SUPPLIED DATA:
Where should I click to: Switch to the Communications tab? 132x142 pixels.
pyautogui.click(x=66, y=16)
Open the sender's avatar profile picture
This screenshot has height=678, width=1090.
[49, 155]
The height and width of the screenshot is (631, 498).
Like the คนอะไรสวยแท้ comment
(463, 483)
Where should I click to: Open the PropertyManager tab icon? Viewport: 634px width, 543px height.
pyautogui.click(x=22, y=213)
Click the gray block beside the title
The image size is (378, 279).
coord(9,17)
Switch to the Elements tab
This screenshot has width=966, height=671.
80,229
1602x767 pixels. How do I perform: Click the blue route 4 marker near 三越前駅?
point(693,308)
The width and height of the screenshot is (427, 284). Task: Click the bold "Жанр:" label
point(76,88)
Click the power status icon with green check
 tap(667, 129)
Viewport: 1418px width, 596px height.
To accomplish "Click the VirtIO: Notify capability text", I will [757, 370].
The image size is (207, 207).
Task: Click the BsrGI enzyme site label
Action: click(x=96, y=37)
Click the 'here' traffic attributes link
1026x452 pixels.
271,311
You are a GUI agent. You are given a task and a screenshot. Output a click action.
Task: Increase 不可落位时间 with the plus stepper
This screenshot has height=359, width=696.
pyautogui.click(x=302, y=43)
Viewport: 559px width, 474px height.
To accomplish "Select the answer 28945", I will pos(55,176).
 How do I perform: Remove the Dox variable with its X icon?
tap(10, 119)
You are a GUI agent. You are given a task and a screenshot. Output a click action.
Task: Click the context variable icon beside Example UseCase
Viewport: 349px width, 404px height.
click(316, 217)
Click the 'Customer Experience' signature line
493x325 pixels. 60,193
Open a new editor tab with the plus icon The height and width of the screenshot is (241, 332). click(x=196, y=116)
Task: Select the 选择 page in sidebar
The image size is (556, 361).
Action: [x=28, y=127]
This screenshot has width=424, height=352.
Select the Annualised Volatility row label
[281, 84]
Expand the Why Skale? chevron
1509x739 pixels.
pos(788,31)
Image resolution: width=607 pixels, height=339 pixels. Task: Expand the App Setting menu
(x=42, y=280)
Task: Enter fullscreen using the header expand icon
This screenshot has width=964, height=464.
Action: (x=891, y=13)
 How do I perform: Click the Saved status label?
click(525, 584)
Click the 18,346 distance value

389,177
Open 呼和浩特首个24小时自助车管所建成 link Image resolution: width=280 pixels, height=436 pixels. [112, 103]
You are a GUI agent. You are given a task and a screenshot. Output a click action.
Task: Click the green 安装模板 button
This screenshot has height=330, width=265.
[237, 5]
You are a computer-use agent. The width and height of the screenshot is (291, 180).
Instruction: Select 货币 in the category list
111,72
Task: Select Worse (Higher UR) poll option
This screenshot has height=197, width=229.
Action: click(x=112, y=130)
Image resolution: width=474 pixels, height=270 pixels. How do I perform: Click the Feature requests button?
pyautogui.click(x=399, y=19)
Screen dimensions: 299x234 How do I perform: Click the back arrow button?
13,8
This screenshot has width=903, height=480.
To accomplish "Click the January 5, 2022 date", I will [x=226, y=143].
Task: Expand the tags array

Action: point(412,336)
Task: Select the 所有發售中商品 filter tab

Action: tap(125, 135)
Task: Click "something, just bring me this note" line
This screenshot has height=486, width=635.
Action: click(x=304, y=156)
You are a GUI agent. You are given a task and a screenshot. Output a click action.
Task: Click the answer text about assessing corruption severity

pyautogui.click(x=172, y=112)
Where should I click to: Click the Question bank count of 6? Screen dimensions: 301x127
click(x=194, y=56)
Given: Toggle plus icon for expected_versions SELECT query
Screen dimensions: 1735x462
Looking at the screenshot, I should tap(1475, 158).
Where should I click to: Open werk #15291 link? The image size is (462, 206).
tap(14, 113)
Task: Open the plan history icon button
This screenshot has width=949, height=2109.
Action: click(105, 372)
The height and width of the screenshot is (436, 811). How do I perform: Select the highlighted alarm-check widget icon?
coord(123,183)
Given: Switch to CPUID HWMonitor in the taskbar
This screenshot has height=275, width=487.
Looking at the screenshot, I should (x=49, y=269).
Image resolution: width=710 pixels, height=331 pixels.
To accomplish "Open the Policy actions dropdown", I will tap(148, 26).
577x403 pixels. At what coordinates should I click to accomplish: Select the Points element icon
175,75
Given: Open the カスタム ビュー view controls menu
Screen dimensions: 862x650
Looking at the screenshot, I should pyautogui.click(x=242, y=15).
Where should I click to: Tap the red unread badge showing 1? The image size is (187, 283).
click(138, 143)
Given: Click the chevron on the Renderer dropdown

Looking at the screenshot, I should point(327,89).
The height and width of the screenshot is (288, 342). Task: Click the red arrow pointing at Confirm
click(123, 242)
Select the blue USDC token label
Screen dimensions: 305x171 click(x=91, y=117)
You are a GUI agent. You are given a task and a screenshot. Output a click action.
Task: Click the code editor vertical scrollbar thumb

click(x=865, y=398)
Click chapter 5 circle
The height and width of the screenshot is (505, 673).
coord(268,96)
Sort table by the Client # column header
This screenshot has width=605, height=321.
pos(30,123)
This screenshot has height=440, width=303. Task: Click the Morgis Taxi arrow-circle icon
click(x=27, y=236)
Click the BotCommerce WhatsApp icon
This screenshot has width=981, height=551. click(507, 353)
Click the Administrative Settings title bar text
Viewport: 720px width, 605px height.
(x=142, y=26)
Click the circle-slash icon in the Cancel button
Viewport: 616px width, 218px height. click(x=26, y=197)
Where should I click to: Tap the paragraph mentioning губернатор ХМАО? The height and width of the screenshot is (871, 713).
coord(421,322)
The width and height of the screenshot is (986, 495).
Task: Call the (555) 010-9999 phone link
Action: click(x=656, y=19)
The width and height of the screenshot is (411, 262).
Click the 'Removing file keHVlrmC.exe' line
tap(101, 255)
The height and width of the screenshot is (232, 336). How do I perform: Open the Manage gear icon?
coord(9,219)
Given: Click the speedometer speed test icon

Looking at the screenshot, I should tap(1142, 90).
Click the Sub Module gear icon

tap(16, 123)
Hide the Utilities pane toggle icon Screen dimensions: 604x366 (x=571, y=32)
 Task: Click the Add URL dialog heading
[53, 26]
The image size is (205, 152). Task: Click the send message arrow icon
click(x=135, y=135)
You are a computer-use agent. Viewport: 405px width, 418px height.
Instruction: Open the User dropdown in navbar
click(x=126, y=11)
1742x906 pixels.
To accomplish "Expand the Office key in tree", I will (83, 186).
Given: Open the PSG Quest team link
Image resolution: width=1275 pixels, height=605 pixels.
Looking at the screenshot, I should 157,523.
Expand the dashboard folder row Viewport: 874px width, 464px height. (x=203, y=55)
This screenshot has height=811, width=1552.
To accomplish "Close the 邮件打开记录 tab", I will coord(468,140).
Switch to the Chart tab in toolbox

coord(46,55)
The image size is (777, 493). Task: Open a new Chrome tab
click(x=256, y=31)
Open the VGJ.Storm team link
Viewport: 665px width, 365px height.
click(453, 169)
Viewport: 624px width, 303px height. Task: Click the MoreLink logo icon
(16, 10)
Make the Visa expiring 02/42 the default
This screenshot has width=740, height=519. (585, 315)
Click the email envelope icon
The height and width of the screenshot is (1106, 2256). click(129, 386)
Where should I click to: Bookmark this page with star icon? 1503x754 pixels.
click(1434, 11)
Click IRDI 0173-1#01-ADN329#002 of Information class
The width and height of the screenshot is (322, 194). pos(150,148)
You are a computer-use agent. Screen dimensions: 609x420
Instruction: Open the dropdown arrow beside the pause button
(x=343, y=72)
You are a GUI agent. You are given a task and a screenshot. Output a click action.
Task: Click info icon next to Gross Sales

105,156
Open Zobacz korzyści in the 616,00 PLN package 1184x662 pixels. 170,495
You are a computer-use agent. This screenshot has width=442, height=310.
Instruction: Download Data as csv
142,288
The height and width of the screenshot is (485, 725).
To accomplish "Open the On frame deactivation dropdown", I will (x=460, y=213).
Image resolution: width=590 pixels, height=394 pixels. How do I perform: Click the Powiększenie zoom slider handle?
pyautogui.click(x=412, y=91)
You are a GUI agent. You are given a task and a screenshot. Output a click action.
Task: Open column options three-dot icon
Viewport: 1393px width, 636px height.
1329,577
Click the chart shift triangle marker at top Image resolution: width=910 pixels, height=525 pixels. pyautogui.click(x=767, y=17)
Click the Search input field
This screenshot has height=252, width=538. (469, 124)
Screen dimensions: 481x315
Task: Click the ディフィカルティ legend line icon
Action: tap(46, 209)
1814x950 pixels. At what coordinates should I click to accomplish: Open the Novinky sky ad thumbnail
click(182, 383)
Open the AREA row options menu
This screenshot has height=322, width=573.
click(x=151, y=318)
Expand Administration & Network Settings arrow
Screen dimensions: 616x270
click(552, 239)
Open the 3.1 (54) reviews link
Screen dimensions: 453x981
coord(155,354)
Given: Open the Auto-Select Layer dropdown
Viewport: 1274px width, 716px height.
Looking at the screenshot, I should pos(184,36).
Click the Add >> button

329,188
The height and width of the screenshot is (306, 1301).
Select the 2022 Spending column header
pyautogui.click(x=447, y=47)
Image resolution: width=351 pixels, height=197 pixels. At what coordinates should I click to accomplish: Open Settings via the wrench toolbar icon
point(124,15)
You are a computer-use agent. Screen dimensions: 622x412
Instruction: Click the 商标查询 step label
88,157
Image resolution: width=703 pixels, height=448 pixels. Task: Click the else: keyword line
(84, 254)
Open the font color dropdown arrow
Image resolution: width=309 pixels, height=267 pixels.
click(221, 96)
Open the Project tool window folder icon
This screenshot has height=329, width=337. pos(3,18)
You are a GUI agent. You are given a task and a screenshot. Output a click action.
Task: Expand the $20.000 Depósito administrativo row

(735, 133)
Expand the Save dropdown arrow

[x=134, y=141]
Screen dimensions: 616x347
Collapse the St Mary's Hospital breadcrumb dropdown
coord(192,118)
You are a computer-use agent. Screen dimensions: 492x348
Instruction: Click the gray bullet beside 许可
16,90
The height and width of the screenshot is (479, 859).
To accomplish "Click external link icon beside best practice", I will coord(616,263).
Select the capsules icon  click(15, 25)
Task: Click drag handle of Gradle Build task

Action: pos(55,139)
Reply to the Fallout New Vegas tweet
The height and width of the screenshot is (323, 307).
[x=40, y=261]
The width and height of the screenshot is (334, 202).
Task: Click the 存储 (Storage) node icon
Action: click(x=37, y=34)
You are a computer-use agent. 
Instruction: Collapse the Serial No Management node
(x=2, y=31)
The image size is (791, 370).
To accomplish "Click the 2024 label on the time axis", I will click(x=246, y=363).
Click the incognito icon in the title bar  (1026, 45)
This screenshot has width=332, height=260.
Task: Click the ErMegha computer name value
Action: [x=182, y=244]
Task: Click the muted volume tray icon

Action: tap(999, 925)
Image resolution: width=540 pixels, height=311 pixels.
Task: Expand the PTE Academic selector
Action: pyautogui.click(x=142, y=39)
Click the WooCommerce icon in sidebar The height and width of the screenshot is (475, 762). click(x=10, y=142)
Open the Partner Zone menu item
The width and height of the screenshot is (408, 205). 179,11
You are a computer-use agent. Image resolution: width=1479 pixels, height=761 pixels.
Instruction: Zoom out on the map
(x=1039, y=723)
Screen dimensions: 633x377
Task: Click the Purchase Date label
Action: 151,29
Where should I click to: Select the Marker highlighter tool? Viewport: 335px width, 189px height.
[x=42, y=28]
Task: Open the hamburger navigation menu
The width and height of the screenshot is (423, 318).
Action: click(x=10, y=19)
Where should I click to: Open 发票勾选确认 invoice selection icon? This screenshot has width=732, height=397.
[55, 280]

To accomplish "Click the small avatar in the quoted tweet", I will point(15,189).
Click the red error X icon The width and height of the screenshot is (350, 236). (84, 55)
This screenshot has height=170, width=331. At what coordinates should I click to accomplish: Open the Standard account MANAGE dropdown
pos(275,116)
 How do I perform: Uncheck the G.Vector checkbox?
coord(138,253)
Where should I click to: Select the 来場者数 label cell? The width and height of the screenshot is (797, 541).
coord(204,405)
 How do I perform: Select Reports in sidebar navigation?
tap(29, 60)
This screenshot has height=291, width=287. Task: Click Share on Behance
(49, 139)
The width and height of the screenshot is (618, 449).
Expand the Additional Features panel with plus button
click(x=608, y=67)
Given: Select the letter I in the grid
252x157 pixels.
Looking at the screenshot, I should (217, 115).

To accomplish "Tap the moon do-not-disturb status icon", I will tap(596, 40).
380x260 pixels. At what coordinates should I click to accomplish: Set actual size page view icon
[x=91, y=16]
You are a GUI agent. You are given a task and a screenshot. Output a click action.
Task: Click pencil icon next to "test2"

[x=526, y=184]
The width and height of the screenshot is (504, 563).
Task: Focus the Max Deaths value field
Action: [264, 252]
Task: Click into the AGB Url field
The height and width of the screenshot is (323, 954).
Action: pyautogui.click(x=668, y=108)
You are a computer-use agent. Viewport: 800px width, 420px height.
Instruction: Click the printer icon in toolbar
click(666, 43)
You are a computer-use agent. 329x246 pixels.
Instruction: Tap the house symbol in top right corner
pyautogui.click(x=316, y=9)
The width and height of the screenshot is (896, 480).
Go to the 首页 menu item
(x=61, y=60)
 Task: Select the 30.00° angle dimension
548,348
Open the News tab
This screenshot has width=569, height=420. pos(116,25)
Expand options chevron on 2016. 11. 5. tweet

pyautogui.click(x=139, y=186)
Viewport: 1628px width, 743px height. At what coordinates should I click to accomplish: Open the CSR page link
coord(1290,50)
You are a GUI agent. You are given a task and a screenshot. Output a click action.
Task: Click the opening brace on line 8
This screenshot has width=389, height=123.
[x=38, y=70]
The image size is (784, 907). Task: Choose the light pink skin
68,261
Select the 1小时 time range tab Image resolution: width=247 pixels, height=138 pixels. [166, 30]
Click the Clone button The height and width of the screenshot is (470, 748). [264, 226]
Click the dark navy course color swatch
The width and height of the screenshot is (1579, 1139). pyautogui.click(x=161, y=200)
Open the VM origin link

EXERCISE REQUIREMENTS: Where does the word "team" appear in the records? Copy every line that holds it.

RESULT OF THE EXERCISE:
Given: Open the PSG Quest team link
Open the VGJ.Storm team link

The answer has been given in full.